## What the task asks
The response should contain only the line with "Open Setup for Configuration 1" and every line after it to the end of the listing below, duplicated exactly; no picture belongs in it.

## The data
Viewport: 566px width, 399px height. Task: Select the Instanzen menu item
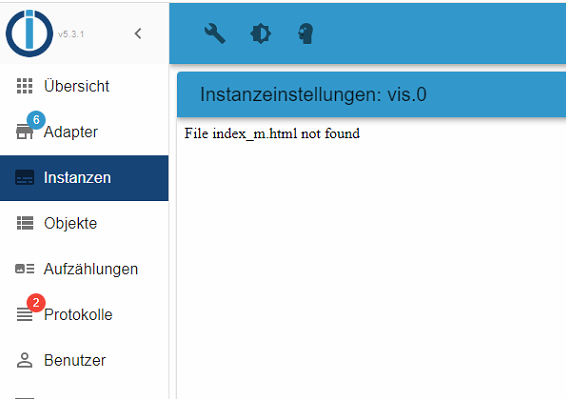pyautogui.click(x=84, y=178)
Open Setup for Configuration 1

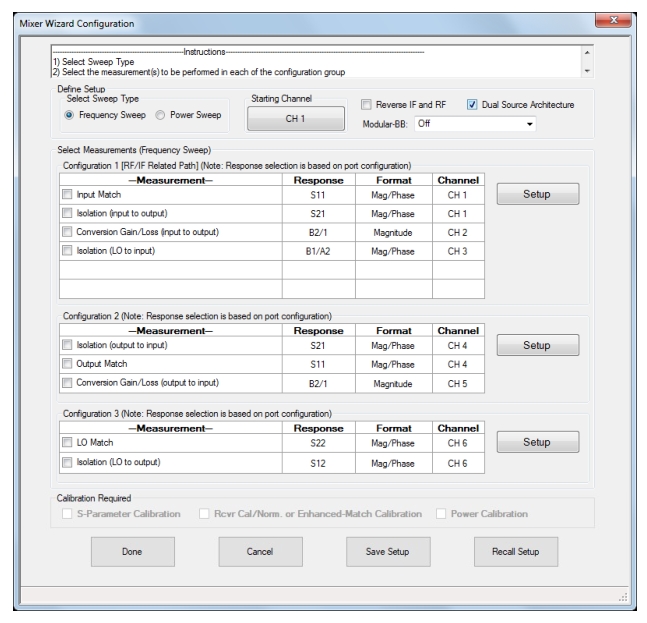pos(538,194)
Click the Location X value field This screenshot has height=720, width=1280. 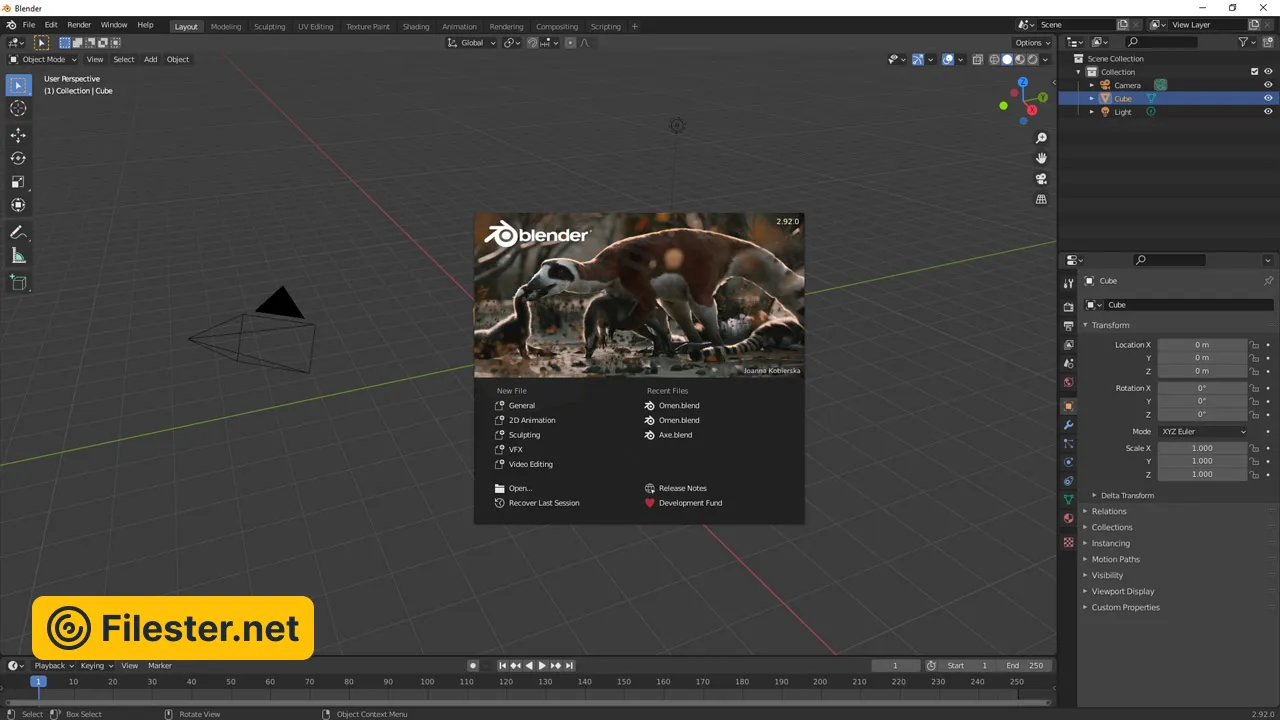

## Response
Open Setup for Configuration 1

pos(538,194)
Click the Location X value field This screenshot has height=720, width=1280. 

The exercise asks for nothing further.